* Work to be completed *
Reproduce every one of the lines below verbatim, altering nothing.

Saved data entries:

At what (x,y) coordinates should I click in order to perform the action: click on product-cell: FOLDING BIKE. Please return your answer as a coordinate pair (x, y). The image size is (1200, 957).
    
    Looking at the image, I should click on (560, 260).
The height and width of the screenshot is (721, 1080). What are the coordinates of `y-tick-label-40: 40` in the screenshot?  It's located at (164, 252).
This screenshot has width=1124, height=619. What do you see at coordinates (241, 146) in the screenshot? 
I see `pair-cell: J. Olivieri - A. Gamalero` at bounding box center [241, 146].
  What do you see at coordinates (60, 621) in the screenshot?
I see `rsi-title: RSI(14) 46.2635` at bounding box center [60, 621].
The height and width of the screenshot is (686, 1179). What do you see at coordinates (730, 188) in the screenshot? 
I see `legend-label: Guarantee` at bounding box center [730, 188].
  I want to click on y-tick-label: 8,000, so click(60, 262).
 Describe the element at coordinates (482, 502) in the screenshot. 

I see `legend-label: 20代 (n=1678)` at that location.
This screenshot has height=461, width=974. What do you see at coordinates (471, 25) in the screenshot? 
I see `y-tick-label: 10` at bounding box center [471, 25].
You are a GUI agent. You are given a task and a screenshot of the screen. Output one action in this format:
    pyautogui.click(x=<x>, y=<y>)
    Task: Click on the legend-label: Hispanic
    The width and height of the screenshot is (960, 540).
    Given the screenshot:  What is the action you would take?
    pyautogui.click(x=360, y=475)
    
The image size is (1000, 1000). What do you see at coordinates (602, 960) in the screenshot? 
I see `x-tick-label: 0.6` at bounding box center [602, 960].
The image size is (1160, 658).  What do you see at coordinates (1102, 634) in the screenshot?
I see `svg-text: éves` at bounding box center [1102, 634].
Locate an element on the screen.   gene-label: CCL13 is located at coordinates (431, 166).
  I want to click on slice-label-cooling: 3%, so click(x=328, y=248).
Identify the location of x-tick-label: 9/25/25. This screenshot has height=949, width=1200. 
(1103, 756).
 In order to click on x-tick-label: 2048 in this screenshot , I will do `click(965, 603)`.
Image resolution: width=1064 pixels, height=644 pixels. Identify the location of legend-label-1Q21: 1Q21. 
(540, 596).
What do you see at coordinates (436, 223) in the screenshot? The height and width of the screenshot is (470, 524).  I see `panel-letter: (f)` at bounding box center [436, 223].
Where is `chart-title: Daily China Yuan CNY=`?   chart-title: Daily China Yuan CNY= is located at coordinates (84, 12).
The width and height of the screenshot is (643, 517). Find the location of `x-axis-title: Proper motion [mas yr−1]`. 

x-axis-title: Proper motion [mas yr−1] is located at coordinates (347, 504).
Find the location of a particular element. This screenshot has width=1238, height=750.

* Problem solution *
At what (x,y) coordinates should I click in order to perform the action: click on product-cell: FOLDING BIKE. Please return your answer as a coordinate pair (x, y). The image size is (1200, 957).
    
    Looking at the image, I should click on (560, 260).
The height and width of the screenshot is (721, 1080). What are the coordinates of `y-tick-label-40: 40` in the screenshot?  It's located at (164, 252).
This screenshot has width=1124, height=619. What do you see at coordinates (241, 146) in the screenshot? 
I see `pair-cell: J. Olivieri - A. Gamalero` at bounding box center [241, 146].
  What do you see at coordinates (60, 621) in the screenshot?
I see `rsi-title: RSI(14) 46.2635` at bounding box center [60, 621].
The height and width of the screenshot is (686, 1179). What do you see at coordinates (730, 188) in the screenshot? 
I see `legend-label: Guarantee` at bounding box center [730, 188].
  I want to click on y-tick-label: 8,000, so click(60, 262).
 Describe the element at coordinates (482, 502) in the screenshot. 

I see `legend-label: 20代 (n=1678)` at that location.
This screenshot has height=461, width=974. What do you see at coordinates (471, 25) in the screenshot? 
I see `y-tick-label: 10` at bounding box center [471, 25].
You are a GUI agent. You are given a task and a screenshot of the screen. Output one action in this format:
    pyautogui.click(x=<x>, y=<y>)
    Task: Click on the legend-label: Hispanic
    The width and height of the screenshot is (960, 540).
    Given the screenshot:  What is the action you would take?
    pyautogui.click(x=360, y=475)
    
The image size is (1000, 1000). What do you see at coordinates (602, 960) in the screenshot? 
I see `x-tick-label: 0.6` at bounding box center [602, 960].
The image size is (1160, 658).  What do you see at coordinates (1102, 634) in the screenshot?
I see `svg-text: éves` at bounding box center [1102, 634].
Locate an element on the screen.   gene-label: CCL13 is located at coordinates (431, 166).
  I want to click on slice-label-cooling: 3%, so click(x=328, y=248).
Identify the location of x-tick-label: 9/25/25. This screenshot has height=949, width=1200. 
(1103, 756).
 In order to click on x-tick-label: 2048 in this screenshot , I will do `click(965, 603)`.
Image resolution: width=1064 pixels, height=644 pixels. Identify the location of legend-label-1Q21: 1Q21. 
(540, 596).
What do you see at coordinates (436, 223) in the screenshot? The height and width of the screenshot is (470, 524).  I see `panel-letter: (f)` at bounding box center [436, 223].
Where is `chart-title: Daily China Yuan CNY=`?   chart-title: Daily China Yuan CNY= is located at coordinates (84, 12).
The width and height of the screenshot is (643, 517). Find the location of `x-axis-title: Proper motion [mas yr−1]`. 

x-axis-title: Proper motion [mas yr−1] is located at coordinates (347, 504).
Find the location of a particular element. This screenshot has width=1238, height=750.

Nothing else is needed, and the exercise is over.